The Food and Drug Administration on Thursday approved Sarepta’s Duchenne muscular dystrophy therapy Vyondys 53, four months after rejecting the drug over safety concerns.

The decision comes as a major surprise, as Sarepta had given no prior hints that it had resubmitted an application to the agency. Reversing a rejection so quickly is highly unusual.

After the FDA turned down its application, Sarepta appealed the agency’s decision through a formal dispute resolution process. Peter Stein, the director of the agency’s Office of New Drugs, resolved the issues raised in the Complete Response Letter issued to Sarepta, the company said, and granted the appeal.

Sarepta then filed its application again, resulting in the unexpected approval Thursday. It’s good news for Sarepta, which can now offer a second Duchenne therapy alongside its on-market drug Exondys 51. The regulator’s about-face also bodes well for Sarepta’s experimental casimersen, which works in a similar fashion.

Shares in Sarepta surged by 34% in Friday morning trading, boosting the company’s market value by about $2.5 billion.

A type of nucleic acid therapy, Vyondys 53 is now conditionally cleared for the roughly 8% of patients with Duchenne who are “amenable” to exon 53 skipping, the mechanism by which the drug works.

Sarepta said it would price Vyondys 53 “at parity” with Exondys 51, which controversially won FDA approval in 2016. Exondys 51 costs about $300,000 per year per child.

Exondys 51 was the first medicine specifically approved to treat Duchenne, covering about 13% of patients. Its approval sparked internal debate at the FDA, with agency officials at the Division of Neurology Products, the director of the Office of New Drugs and the acting chief scientist arguing in favor of rejection. They were overruled by Janet Woodcock, head of the FDA’s Center for Drug Evaluation and Research.

The FDA’s rejection of Vyondys 53 had stirred speculation the agency had done so for political reasons tied to the controversy over Exondys 51.

Company CEO Doug Ingram steadfastly refused to say much about the setback other than that it related to infection and kidney toxicity risks, and asked the patient community to not pressure the agency to change its mind.

Approval is conditional on Sarepta running a confirmatory study to prove Vyondys 53 delivers a clinical benefit. Per the FDA’s letter, testing must be completed by 2024.

__EXTRACTED ENTRIES__:
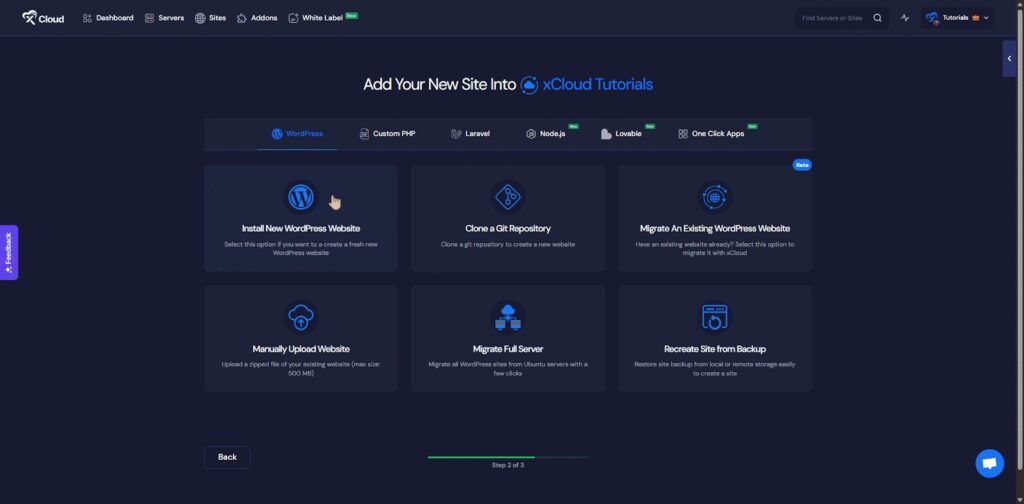This screenshot has width=1024, height=504.
Task: Open the Node.js tab
Action: pyautogui.click(x=546, y=134)
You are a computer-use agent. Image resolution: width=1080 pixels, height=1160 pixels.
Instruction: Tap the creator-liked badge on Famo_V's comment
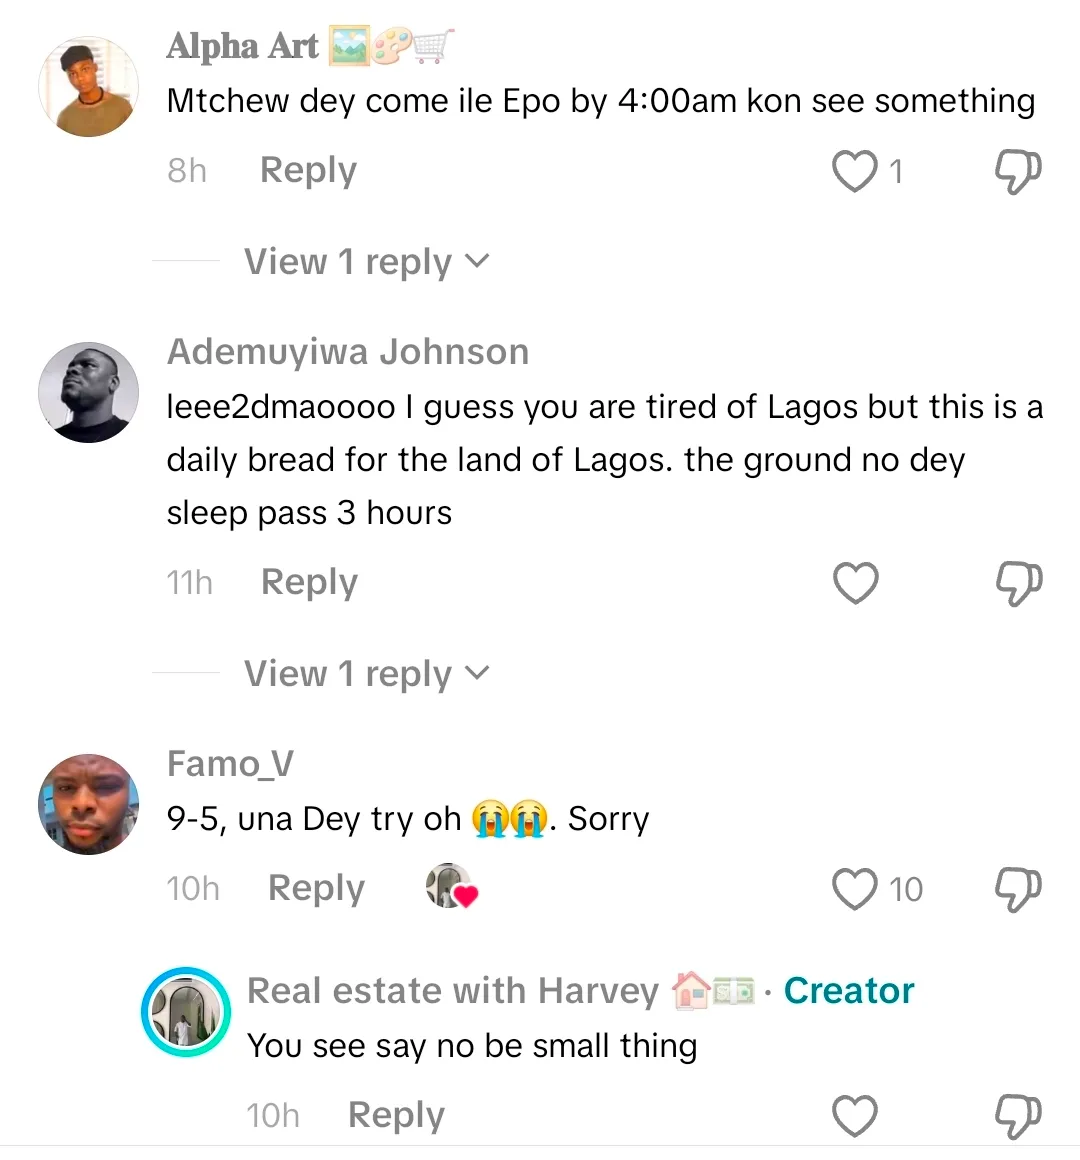[x=452, y=887]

__TASK SET__:
a) List every person named in the article on the Vyondys 53 approval.
b) Repeat the article on the Vyondys 53 approval word for word, from "Company CEO Doug" up to and including "change its mind.".
The records aren't needed for any of this work.

__SOLUTIONS PER TASK__:
a)
Peter Stein
Janet Woodcock
Doug Ingram

b)
Company CEO Doug Ingram steadfastly refused to say much about the setback other than that it related to infection and kidney toxicity risks, and asked the patient community to not pressure the agency to change its mind.